Questo potentissimo mostro voleva uccidermi? Non avevo un pugnale.
Dimenticai di pregare… ma impallidii.
“Chiedo
un prestito, non un dono,” disse quella cosa spaventosa: “prestami
il tuo corpo per tre giorni – nel frattempo potrai avere il mio per
custodire la tua anima e, come pagamento, il mio baule. Che ne dici
di questo scambio? Tre brevi giorni.”
Ci
viene detto che è pericoloso sostenere conversazioni illecite, e io
ne sono la prova. In poche parole, potrebbe sembrare incredibile che
io potessi prestare orecchio alla sua proposta ma, a dispetto della
sua innaturale bruttezza, c'era qualcosa di affascinante in un essere
che poteva dominare la terra, l'aria e il mare. Sentivo un pungente
desiderio di acconsentire, perché con quel baule potevo comandare il
mondo. La mia unica esitazione derivava dal timore che non fosse
sincero a proposito dello scambio. Poi, pensai, presto sarò morto su
queste spiagge solitarie e il corpo che egli brama non sarà più mio
– val la pena tentare. E, inoltre, sapevo che, in base a tutte le
regole dell'arte magica, c'erano formule e giuramenti che nessuno di
quelli che la praticavano avrebbe osato rompere. Esitai a rispondere,
egli continuò, ora mettendo in mostra la sua ricchezza, ora parlando
del misero prezzo che chiedeva, finché sembrò folle rifiutare. Le
cose stanno così: mettete la nostra imbarcazione nella corrente del
fiume, e correrà a rotta di collo giù per cascate e cataratte;
lasciate che le nostre azioni siano dominate dal torrente selvaggio
della passione, e saremo trasportati via, senza sapere dove.

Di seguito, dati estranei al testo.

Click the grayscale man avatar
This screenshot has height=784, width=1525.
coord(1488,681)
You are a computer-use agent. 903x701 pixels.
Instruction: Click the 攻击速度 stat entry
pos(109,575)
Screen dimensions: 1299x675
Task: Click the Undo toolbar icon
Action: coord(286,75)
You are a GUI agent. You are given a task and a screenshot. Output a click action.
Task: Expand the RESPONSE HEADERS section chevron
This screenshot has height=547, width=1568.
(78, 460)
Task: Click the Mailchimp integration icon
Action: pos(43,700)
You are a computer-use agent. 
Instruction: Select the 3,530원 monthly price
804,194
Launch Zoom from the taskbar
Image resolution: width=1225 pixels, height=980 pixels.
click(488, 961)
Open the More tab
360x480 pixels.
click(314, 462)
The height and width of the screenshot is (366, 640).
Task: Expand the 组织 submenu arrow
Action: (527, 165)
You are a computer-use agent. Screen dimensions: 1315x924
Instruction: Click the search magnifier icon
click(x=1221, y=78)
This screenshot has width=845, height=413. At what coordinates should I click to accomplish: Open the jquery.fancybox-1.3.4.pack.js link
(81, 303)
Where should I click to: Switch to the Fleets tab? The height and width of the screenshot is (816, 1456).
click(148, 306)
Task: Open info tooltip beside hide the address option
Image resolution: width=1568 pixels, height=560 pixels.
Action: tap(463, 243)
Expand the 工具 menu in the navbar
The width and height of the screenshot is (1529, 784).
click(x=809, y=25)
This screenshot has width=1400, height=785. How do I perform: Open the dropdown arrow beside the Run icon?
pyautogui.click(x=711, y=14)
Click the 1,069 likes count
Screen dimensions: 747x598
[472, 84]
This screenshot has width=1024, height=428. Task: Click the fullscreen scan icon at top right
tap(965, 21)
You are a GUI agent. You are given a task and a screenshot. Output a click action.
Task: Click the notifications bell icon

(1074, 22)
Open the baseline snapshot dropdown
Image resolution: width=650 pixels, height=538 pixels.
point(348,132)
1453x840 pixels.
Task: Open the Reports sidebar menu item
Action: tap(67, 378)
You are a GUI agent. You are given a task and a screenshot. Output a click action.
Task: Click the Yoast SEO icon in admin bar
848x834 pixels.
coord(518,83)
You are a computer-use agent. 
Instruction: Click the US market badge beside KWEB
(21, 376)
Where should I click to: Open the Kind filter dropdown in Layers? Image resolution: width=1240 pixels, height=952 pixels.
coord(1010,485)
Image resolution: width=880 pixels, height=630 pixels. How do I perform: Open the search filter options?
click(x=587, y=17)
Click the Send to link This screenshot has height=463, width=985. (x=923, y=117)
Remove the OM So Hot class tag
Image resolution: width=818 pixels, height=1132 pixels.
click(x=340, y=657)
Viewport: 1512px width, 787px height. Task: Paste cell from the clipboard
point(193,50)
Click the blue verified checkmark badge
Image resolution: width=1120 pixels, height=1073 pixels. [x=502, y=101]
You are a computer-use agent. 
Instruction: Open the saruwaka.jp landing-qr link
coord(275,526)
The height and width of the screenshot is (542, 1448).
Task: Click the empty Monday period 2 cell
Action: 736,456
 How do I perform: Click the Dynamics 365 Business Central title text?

Fotomontaggio per la rappresentazione di 'Dottor Jekyll e Mr. Hyde' - 1887 |
Mi fece
molti giuramenti, ed io lo supplicai nel nome di molti santi, finché
vidi questa meraviglia del potere, questo dominatore degli elementi,
tremare come una foglia d'autunno alle mie parole, e come se lo
spirito dentro di lui parlasse controvoglia e forzatamente, alla
fine, con voce rotta, mi rivelò l'incantesimo per mezzo del quale
poteva essere costretto, in caso avesse voluto ingannarmi, a
restituirmi la spoglia illegittima. Il nostro caldo sangue doveva
mescolarsi per fare e disfare l'incantesimo.
Ma
basta con questo morboso argomento. Mi persuasi, la cosa si fece. Il
mattino albeggiò su di me mentre ero disteso sui ciottoli della
spiaggia, e non riconobbi la mia ombra quando la proiettai. Mi
sentivo trasformato in una forma orribile e maledissi la mia facile
fiducia e la mia cieca credulità. Il baule era lì, insieme all'oro
e alle pietre preziose per cui avevo venduto l'involucro
carnale che la natura mi
aveva dato. Quella vista calmò un po' le mie emozioni: tre giorni
sarebbero passati presto.
Passarono,
infatti. Il nano mi aveva rifornito di abbondanti riserve di cibo.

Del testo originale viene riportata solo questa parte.